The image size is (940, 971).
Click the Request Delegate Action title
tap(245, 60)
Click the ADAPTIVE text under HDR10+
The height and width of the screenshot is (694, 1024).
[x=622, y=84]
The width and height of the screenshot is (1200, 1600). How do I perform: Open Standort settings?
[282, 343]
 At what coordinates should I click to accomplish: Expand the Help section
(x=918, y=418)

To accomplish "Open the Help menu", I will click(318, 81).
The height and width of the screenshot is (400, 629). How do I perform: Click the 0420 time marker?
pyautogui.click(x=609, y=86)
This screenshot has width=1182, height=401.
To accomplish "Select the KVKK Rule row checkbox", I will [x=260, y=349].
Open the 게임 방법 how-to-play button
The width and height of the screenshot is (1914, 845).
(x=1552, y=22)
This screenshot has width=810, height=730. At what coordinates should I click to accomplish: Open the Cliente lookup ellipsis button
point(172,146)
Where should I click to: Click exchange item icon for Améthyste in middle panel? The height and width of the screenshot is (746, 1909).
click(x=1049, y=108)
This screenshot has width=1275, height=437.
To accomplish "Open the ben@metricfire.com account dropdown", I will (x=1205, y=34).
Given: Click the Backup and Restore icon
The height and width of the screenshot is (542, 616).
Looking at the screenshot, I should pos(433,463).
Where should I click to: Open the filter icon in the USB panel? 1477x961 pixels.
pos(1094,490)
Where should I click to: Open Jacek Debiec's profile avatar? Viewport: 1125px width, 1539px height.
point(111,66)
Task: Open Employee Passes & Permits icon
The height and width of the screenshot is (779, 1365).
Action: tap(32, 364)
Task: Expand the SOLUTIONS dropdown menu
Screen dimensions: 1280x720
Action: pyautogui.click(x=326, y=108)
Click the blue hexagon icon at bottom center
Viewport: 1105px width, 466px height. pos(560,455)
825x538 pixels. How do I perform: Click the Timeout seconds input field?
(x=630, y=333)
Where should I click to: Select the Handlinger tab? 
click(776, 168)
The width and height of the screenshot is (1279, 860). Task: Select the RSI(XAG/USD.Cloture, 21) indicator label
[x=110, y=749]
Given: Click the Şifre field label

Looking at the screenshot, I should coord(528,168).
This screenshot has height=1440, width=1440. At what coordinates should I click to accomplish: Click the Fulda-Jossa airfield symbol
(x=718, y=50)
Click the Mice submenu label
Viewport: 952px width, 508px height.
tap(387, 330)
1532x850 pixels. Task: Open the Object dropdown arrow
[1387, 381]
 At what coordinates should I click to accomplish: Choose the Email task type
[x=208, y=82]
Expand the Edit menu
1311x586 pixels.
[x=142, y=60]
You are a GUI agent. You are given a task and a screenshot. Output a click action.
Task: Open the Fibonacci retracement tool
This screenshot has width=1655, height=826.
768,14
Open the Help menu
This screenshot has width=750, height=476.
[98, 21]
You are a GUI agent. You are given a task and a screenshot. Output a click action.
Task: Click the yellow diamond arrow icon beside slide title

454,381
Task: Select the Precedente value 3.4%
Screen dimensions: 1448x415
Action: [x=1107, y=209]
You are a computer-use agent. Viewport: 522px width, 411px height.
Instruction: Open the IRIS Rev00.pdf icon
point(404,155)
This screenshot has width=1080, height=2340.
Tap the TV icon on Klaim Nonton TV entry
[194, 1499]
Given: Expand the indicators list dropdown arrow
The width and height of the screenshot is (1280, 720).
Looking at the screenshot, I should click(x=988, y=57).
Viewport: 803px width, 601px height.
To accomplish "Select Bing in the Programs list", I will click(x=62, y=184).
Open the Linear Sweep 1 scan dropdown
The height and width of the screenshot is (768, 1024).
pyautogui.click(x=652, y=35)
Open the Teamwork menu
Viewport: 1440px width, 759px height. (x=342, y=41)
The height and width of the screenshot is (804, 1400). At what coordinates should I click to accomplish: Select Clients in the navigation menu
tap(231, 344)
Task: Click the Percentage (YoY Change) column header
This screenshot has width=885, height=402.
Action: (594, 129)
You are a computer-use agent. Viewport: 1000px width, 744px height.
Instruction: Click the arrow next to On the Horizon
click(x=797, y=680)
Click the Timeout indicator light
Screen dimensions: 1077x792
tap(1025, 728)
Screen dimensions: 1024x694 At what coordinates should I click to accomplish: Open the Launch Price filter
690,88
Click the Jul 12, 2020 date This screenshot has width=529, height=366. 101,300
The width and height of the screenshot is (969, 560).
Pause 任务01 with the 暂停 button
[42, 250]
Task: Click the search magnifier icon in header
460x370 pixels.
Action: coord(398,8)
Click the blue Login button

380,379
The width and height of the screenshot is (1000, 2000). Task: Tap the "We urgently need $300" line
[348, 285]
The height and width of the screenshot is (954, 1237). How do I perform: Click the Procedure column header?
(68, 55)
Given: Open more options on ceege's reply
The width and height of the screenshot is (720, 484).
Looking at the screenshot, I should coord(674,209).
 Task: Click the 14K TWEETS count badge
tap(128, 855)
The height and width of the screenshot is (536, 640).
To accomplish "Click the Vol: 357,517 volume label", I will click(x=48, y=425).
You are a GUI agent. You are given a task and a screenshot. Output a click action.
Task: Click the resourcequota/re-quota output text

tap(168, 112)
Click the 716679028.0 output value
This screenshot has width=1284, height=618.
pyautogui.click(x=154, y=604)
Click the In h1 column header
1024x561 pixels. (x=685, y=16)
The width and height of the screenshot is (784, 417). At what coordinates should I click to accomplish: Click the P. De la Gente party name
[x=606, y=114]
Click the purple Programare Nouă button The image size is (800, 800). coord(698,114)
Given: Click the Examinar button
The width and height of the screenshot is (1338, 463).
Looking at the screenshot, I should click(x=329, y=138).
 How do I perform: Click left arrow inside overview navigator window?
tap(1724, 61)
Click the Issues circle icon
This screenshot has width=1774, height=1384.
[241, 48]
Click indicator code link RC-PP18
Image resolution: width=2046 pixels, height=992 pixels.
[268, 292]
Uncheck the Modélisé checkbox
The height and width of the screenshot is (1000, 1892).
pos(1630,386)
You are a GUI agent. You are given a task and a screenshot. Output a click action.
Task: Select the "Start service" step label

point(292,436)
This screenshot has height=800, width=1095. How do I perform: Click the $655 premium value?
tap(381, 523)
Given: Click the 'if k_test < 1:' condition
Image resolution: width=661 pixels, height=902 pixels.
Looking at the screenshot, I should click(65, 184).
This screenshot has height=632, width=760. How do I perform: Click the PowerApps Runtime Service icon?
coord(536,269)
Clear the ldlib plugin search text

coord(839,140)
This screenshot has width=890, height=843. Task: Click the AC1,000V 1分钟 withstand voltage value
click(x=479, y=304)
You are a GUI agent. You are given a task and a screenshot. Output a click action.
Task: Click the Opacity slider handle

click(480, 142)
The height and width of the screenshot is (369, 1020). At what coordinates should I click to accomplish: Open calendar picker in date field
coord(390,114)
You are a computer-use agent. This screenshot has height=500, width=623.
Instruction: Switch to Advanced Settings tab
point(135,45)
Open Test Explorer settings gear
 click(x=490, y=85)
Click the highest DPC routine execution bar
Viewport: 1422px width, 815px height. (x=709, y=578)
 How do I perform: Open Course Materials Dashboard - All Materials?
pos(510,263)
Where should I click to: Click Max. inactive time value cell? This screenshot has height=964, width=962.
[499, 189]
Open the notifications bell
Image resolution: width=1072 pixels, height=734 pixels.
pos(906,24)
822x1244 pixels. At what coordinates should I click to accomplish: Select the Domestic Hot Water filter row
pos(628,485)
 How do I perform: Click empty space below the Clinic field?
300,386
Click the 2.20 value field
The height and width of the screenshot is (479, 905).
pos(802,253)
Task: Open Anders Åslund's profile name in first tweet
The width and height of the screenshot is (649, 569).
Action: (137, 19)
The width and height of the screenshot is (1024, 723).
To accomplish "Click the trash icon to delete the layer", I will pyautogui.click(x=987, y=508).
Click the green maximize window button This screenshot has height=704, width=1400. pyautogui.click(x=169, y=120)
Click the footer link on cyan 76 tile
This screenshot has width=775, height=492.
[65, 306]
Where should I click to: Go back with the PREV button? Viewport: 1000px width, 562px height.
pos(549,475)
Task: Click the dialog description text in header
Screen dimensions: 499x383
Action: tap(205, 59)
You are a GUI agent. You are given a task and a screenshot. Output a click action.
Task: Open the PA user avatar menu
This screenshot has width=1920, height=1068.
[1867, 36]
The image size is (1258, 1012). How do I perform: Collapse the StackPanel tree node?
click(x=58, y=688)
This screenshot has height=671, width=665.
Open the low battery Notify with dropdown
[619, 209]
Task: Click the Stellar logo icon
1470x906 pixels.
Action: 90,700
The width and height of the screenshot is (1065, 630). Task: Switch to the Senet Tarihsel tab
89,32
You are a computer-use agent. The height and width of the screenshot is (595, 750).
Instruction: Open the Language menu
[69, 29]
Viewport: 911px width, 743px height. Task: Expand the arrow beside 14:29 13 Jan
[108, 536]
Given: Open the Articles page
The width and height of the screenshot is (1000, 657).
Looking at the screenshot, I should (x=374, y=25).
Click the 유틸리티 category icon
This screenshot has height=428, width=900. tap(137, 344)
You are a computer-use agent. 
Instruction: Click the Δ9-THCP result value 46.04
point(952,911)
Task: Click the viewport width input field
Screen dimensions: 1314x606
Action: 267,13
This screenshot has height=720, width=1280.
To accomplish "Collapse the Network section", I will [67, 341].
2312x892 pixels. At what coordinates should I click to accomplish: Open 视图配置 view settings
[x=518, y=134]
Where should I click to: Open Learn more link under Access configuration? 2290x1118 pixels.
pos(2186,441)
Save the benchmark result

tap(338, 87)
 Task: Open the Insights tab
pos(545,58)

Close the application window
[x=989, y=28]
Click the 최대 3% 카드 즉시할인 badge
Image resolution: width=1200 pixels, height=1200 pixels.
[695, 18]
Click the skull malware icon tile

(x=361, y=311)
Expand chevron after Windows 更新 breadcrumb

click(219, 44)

### [What the exercise asks]
Go to the line with "The image size is (1258, 1012)." in the entries above and repeat every line from there through the line with "Given: Open the Articles page", exactly and with no other text.

### [Written response]
The image size is (1258, 1012). How do I perform: Collapse the StackPanel tree node?
click(x=58, y=688)
This screenshot has height=671, width=665.
Open the low battery Notify with dropdown
[619, 209]
Task: Click the Stellar logo icon
1470x906 pixels.
Action: 90,700
The width and height of the screenshot is (1065, 630). Task: Switch to the Senet Tarihsel tab
89,32
You are a computer-use agent. The height and width of the screenshot is (595, 750).
Instruction: Open the Language menu
[69, 29]
Viewport: 911px width, 743px height. Task: Expand the arrow beside 14:29 13 Jan
[108, 536]
Given: Open the Articles page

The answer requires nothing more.